WHAT TO WORK ON:
Reproduce the records below, swapping every occurrence of "computer-use agent" for "GUI agent" and keeping everything else the same.

(Records from a dataset)
"""

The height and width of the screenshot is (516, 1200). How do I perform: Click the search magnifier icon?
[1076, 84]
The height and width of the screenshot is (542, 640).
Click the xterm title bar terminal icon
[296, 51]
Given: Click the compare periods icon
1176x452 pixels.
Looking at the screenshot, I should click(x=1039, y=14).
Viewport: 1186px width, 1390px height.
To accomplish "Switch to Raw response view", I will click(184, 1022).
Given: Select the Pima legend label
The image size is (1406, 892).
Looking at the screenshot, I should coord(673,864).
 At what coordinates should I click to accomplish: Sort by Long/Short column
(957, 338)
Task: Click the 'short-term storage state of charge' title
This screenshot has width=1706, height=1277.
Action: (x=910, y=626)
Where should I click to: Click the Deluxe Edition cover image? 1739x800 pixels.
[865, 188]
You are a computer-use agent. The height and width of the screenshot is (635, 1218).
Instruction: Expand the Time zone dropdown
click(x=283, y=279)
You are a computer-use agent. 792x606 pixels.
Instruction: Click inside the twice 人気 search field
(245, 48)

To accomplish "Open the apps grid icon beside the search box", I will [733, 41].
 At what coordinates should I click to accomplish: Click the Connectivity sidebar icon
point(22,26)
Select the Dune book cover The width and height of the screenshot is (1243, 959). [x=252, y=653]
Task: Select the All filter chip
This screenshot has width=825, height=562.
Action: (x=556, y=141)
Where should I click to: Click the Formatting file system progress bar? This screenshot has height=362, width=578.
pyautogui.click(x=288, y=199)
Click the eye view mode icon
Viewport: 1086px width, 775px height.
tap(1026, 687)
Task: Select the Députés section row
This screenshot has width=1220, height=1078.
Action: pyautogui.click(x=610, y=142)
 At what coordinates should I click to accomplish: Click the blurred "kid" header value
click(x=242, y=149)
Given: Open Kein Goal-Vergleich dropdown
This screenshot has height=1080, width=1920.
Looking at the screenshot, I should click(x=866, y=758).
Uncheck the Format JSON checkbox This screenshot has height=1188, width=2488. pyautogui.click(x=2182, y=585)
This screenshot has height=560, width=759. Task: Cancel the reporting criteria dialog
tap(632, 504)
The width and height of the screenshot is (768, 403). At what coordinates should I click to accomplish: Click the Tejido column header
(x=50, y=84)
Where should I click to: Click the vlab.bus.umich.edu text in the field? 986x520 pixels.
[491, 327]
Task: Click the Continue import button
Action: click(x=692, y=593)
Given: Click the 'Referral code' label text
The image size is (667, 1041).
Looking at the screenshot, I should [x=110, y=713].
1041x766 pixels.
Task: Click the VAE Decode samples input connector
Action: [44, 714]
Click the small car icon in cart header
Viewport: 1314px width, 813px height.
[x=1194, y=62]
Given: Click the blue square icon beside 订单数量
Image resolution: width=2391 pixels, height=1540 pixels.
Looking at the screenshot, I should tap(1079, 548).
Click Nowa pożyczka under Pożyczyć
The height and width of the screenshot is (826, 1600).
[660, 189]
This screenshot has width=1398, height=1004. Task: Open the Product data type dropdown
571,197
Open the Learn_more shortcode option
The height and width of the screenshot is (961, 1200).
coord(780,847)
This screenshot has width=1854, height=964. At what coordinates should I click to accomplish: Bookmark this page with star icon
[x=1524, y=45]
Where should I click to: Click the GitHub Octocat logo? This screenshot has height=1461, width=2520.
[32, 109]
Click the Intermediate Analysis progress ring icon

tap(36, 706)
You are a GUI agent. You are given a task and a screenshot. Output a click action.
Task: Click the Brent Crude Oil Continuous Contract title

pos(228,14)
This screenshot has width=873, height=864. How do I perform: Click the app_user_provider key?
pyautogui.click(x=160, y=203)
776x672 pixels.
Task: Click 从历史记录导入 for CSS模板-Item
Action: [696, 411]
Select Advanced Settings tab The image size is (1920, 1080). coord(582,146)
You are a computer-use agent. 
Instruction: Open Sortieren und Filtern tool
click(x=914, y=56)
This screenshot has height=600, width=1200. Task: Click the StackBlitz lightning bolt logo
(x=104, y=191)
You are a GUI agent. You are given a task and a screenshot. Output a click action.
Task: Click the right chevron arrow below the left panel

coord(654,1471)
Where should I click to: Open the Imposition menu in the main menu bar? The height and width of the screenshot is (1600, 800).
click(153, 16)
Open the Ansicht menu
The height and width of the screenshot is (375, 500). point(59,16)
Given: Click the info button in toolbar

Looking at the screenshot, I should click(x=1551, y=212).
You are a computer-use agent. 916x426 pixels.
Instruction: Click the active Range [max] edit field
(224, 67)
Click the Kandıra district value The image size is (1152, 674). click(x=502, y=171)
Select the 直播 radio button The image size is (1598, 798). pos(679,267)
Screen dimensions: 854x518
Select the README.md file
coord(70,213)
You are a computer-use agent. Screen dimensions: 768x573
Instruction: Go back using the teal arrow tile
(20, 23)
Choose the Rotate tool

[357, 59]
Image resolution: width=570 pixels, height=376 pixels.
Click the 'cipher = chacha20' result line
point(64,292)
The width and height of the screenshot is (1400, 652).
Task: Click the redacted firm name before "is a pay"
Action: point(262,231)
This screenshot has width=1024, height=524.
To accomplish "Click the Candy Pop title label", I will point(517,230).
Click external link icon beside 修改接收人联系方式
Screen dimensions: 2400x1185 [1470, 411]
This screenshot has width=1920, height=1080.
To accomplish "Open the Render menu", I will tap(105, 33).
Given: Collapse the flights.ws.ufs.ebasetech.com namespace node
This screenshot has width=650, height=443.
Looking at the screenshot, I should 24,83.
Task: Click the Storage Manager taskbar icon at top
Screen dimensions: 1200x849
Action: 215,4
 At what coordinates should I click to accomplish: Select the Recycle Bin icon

"""

COMPLETE ANSWER:
The height and width of the screenshot is (516, 1200). How do I perform: Click the search magnifier icon?
[1076, 84]
The height and width of the screenshot is (542, 640).
Click the xterm title bar terminal icon
[296, 51]
Given: Click the compare periods icon
1176x452 pixels.
Looking at the screenshot, I should click(x=1039, y=14).
Viewport: 1186px width, 1390px height.
To accomplish "Switch to Raw response view", I will click(184, 1022).
Given: Select the Pima legend label
The image size is (1406, 892).
Looking at the screenshot, I should coord(673,864).
 At what coordinates should I click to accomplish: Sort by Long/Short column
(957, 338)
Task: Click the 'short-term storage state of charge' title
This screenshot has width=1706, height=1277.
Action: (x=910, y=626)
Where should I click to: Click the Deluxe Edition cover image? 1739x800 pixels.
[865, 188]
You are a GUI agent. The height and width of the screenshot is (635, 1218).
Instruction: Expand the Time zone dropdown
click(x=283, y=279)
You are a GUI agent. 792x606 pixels.
Instruction: Click inside the twice 人気 search field
(245, 48)

To accomplish "Open the apps grid icon beside the search box", I will [733, 41].
 At what coordinates should I click to accomplish: Click the Connectivity sidebar icon
point(22,26)
Select the Dune book cover The width and height of the screenshot is (1243, 959). [x=252, y=653]
Task: Select the All filter chip
This screenshot has width=825, height=562.
Action: (x=556, y=141)
Where should I click to: Click the Formatting file system progress bar? This screenshot has height=362, width=578.
pyautogui.click(x=288, y=199)
Click the eye view mode icon
Viewport: 1086px width, 775px height.
tap(1026, 687)
Task: Select the Députés section row
This screenshot has width=1220, height=1078.
Action: pyautogui.click(x=610, y=142)
 At what coordinates should I click to accomplish: Click the blurred "kid" header value
click(x=242, y=149)
Given: Open Kein Goal-Vergleich dropdown
This screenshot has height=1080, width=1920.
Looking at the screenshot, I should click(x=866, y=758).
Uncheck the Format JSON checkbox This screenshot has height=1188, width=2488. pyautogui.click(x=2182, y=585)
This screenshot has height=560, width=759. Task: Cancel the reporting criteria dialog
tap(632, 504)
The width and height of the screenshot is (768, 403). At what coordinates should I click to accomplish: Click the Tejido column header
(x=50, y=84)
Where should I click to: Click the vlab.bus.umich.edu text in the field? 986x520 pixels.
[491, 327]
Task: Click the Continue import button
Action: click(x=692, y=593)
Given: Click the 'Referral code' label text
The image size is (667, 1041).
Looking at the screenshot, I should [x=110, y=713].
1041x766 pixels.
Task: Click the VAE Decode samples input connector
Action: [44, 714]
Click the small car icon in cart header
Viewport: 1314px width, 813px height.
[x=1194, y=62]
Given: Click the blue square icon beside 订单数量
Image resolution: width=2391 pixels, height=1540 pixels.
Looking at the screenshot, I should tap(1079, 548).
Click Nowa pożyczka under Pożyczyć
The height and width of the screenshot is (826, 1600).
[660, 189]
This screenshot has width=1398, height=1004. Task: Open the Product data type dropdown
571,197
Open the Learn_more shortcode option
The height and width of the screenshot is (961, 1200).
coord(780,847)
This screenshot has width=1854, height=964. At what coordinates should I click to accomplish: Bookmark this page with star icon
[x=1524, y=45]
Where should I click to: Click the GitHub Octocat logo? This screenshot has height=1461, width=2520.
[32, 109]
Click the Intermediate Analysis progress ring icon

tap(36, 706)
You are a GUI agent. You are given a task and a screenshot. Output a click action.
Task: Click the Brent Crude Oil Continuous Contract title

pos(228,14)
This screenshot has width=873, height=864. How do I perform: Click the app_user_provider key?
pyautogui.click(x=160, y=203)
776x672 pixels.
Task: Click 从历史记录导入 for CSS模板-Item
Action: [696, 411]
Select Advanced Settings tab The image size is (1920, 1080). coord(582,146)
You are a GUI agent. 
Instruction: Open Sortieren und Filtern tool
click(x=914, y=56)
This screenshot has height=600, width=1200. Task: Click the StackBlitz lightning bolt logo
(x=104, y=191)
You are a GUI agent. You are given a task and a screenshot. Output a click action.
Task: Click the right chevron arrow below the left panel

coord(654,1471)
Where should I click to: Open the Imposition menu in the main menu bar? The height and width of the screenshot is (1600, 800).
click(153, 16)
Open the Ansicht menu
The height and width of the screenshot is (375, 500). point(59,16)
Given: Click the info button in toolbar

Looking at the screenshot, I should click(x=1551, y=212).
You are a GUI agent. 916x426 pixels.
Instruction: Click the active Range [max] edit field
(224, 67)
Click the Kandıra district value The image size is (1152, 674). click(x=502, y=171)
Select the 直播 radio button The image size is (1598, 798). pos(679,267)
Screen dimensions: 854x518
Select the README.md file
coord(70,213)
You are a GUI agent. Screen dimensions: 768x573
Instruction: Go back using the teal arrow tile
(20, 23)
Choose the Rotate tool

[357, 59]
Image resolution: width=570 pixels, height=376 pixels.
Click the 'cipher = chacha20' result line
point(64,292)
The width and height of the screenshot is (1400, 652).
Task: Click the redacted firm name before "is a pay"
Action: point(262,231)
This screenshot has width=1024, height=524.
To accomplish "Click the Candy Pop title label", I will point(517,230).
Click external link icon beside 修改接收人联系方式
Screen dimensions: 2400x1185 [1470, 411]
This screenshot has width=1920, height=1080.
To accomplish "Open the Render menu", I will tap(105, 33).
Given: Collapse the flights.ws.ufs.ebasetech.com namespace node
This screenshot has width=650, height=443.
Looking at the screenshot, I should 24,83.
Task: Click the Storage Manager taskbar icon at top
Screen dimensions: 1200x849
Action: 215,4
 At what coordinates should I click to accomplish: Select the Recycle Bin icon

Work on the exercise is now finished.